Habitantes denunciam mais mortes de animais. Primeiro caso detetado em julho.
Sofia Garcia 23 de Outubro de 2017 às 08:40
Uma das aves que sobreviveram à primeira vaga de mortes, em julho. É visível a presença de lixo na Caldeira da Moita
Uma das aves que sobreviveram à primeira vaga de mortes, em julho. É visível a presença de lixo na Caldeira da Moita FOTO: Rui Minderico
A população da Moita voltou a alertar para a morte de aves e peixes na confluência do rio com a Caldeira da Moita, precisamente o mesmo local onde em julho um grande número de animais morreu repentinamente.

Na altura, o Ministério da Agricultura garantiu ao Correio da Manhã que enviou amostras de aves para análise e, posteriormente, a autarquia da Moita apontou o botulismo como estando na origem das mortes.

Confrontada com a nova denúncia, a Câmara Municipal da Moita garantiu não ter conhecimento de mais casos e afiançou que tem analisado as águas do rio com frequência, sem resultados preocupantes.

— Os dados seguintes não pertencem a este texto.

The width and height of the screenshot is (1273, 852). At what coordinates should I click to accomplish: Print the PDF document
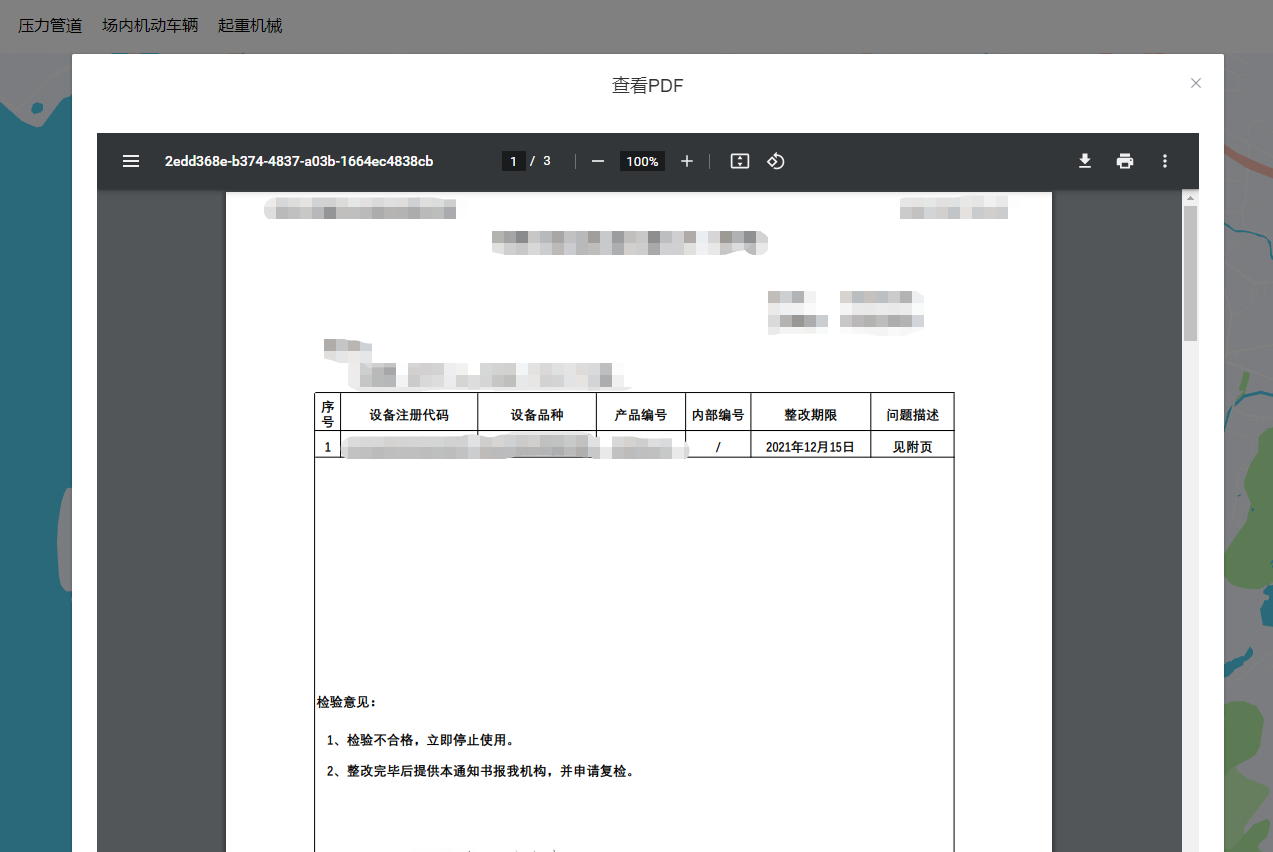coord(1124,161)
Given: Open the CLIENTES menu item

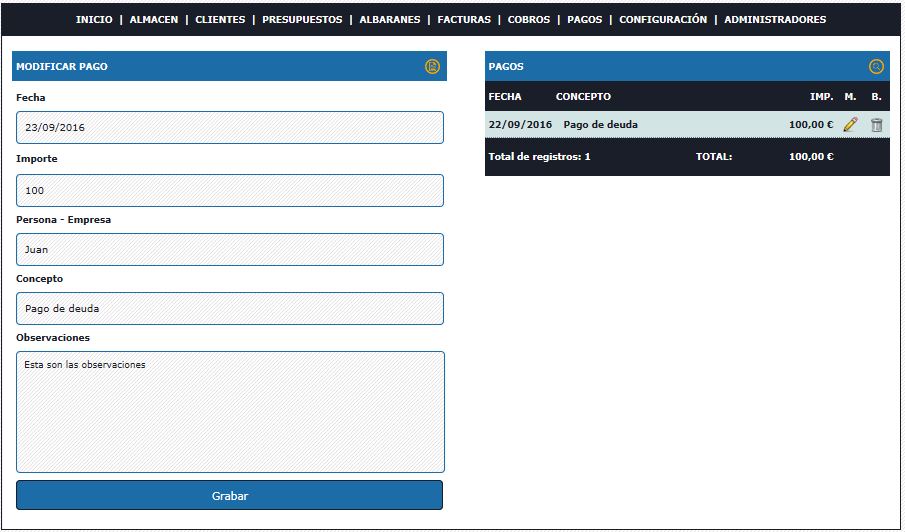Looking at the screenshot, I should click(220, 20).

"Os serviços têm vindo a acompanhar a situação, em contacto permanente com as entidades ambientais responsáveis, mantendo-se os resultados das análises realizadas à água da Caldeira da Moita sem qualquer indício de contaminação que ameace a vida das aves ou outros animais", garante fonte da autarquia.

Durante a primeira vaga de mortes de aves e peixes naquela Caldeira, a Quercus chegou a ponderar descargas ilegais de poluentes ou envenenamento como causas possíveis para explicar o fenómeno. "Há que perceber se foi uma descarga ilegal de alguma fábrica, se foi envenenamento", afirmou ao CM Paulo do Carmo, dirigente da associação ambientalista.

No entanto, semanas depois, os resultados das análises pedidas pela Câmara Municipal da Moita viriam a confirmar botulismo, uma intoxicação alimentar rara como a causa da mortandade de aves e peixes na Caldeira da Moita, junto ao largo da Feira.